We have presented the NNFF1.0 sets of FFs. We have discussed the quality of our fits and showed that the inclusion of QCD corrections up to NNLO improves the description of the data for all the hadronic species considered, especially in the small-z region. We have then examined the FFs resulting from our fits. We highlighted their perturbative stability and observed a reduction of the FF uncertainties at NLO and NNLO with respect to LO. We have then compared the NNFF1.0 FFs to the recent DEHSS and JAM FFs for charged pions and kaons at NLO. We found a general fair agreement among the three sets with some noticeable differences mostly for the gluon FFs and their uncertainties.

We concluded our discussion by studying the stability of our fits upon variations of the small-z kinematic cuts and of the fitted dataset. The primary aim was that of justifying our particular choices for the default kinematic cuts and dataset. However, these studies have also clarified the role of the higher-order QCD corrections on the description of the low-z data and shed light on the tension among some of the datasets included in our analysis.

The analysis presented in this paper represents the first step of a broader program. A number of updates and improvements are foreseen.

The most important limitation of the NNFF1.0 analysis is the fact that it is based only on SIA measurements. Despite SIA is the cleanest process for the determination of FFs, it carries little information on flavour separation, is scarcely sensitive to the gluon FF, and is completely blind to the separation between quark and antiquark FFs.

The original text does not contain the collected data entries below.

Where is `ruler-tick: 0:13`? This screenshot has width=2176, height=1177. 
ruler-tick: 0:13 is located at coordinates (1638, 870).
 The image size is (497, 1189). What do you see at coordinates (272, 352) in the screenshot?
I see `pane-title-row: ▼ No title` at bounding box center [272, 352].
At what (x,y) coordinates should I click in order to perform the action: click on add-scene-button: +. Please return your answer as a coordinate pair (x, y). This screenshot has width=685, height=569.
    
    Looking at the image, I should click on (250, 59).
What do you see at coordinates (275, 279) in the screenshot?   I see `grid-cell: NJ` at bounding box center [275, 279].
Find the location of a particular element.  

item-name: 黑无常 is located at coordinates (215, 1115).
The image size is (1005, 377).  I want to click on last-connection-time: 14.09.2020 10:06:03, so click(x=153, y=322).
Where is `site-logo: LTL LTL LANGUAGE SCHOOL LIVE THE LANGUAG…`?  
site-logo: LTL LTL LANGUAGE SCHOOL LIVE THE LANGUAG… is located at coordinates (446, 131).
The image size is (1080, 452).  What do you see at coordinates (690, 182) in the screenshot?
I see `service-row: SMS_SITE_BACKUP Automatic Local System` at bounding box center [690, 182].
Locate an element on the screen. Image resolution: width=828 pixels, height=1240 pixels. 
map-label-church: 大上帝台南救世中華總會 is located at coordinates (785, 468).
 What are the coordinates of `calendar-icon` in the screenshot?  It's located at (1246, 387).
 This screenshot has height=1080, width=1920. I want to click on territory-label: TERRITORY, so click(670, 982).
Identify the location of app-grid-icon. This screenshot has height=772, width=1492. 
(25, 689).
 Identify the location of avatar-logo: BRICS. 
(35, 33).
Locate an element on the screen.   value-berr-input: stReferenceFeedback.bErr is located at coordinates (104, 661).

To improve on this, future updates of the NNFF fits will include measurements from other processes that provide a handle on these aspects. This will be achieved by including in our future analyses SIDIS data (e.g. from the COMPASS and HERMES experiments) and pp collision data (e.g. from the LHC and RHIC experiments). This will require an efficient numerical implementation of the corresponding observables which are more involved than SIA observables.

A further improvement for future NNFF analyses is the inclusion of heavy-quark mass corrections. Such corrections are expected to improve the description of the data at the lowest center-of-mass energy.

Finally, as a long-term project, we aim at carrying out a simultaneous determination of FFs and (un)polarised PDFs. We will take advantage of the fact that unpolarised and polarised PDFs, and now FFs, are already separately available from the common, mutually consistent NNPDF fitting framework.

The NNFF1.0 FF sets presented in this work are available via the LHAPDF6 interface [100]

            http://lhapdf.hepforge.org/

The list of the available FF sets is the following.

  • The FF sets for \(\pi ^{\pm }=\pi ^++\pi ^-\) (PIsum), \(\pi ^+\) (PIp), and \(\pi ^-\) (PIm) at LO, NLO, and NNLO:

    • NNFF10_PIsum_lo, NNFF10_PIp_lo, NNFF10_PIm_lo,

    • NNFF10_PIsum_nlo, NNFF10_PIp_nlo, NNFF10_PIm_nlo,

    • NNFF10_PIsum_nnlo, NNFF10_PIp_nnlo, NNFF10_PIm_nnlo.

  • The FF sets for \(K^{\pm }=K^++K^-\) (KAsum), \(K^+\) (KAp), and \(K^-\) (KAm) at LO, NLO, and NNLO:

    • NNFF10_KAsum_lo, NNFF10_KAp_lo, NNFF10_KAm_lo,

    • NNFF10_KAsum_nlo, NNFF10_KAp_nlo, NNFF10_KAm_nlo,

    • NNFF10_KAsum_nnlo, NNFF10_KAp_nnlo, NNFF10_KAm_nnlo.

  • The FF sets for \(p/\bar{p}=p+\bar{p}\) (PRsum), p (PRp), and \(\bar{p}\) (PRm) at LO, NLO, and NNLO:

    • NNFF10_PRsum_lo, NNFF10_PRp_lo, NNFF10_PRm_lo,

    • NNFF10_PRsum_nlo, NNFF10_PRp_nlo, NNFF10_PRm_nlo,

    • NNFF10_PRsum_nnlo, NNFF10_PRp_nnlo, NNFF10_PRm_nnlo.

We refer the reader to Appendix A for the details on the assumptions used to construct these sets of FFs and on the features of the (xQ) tabulation.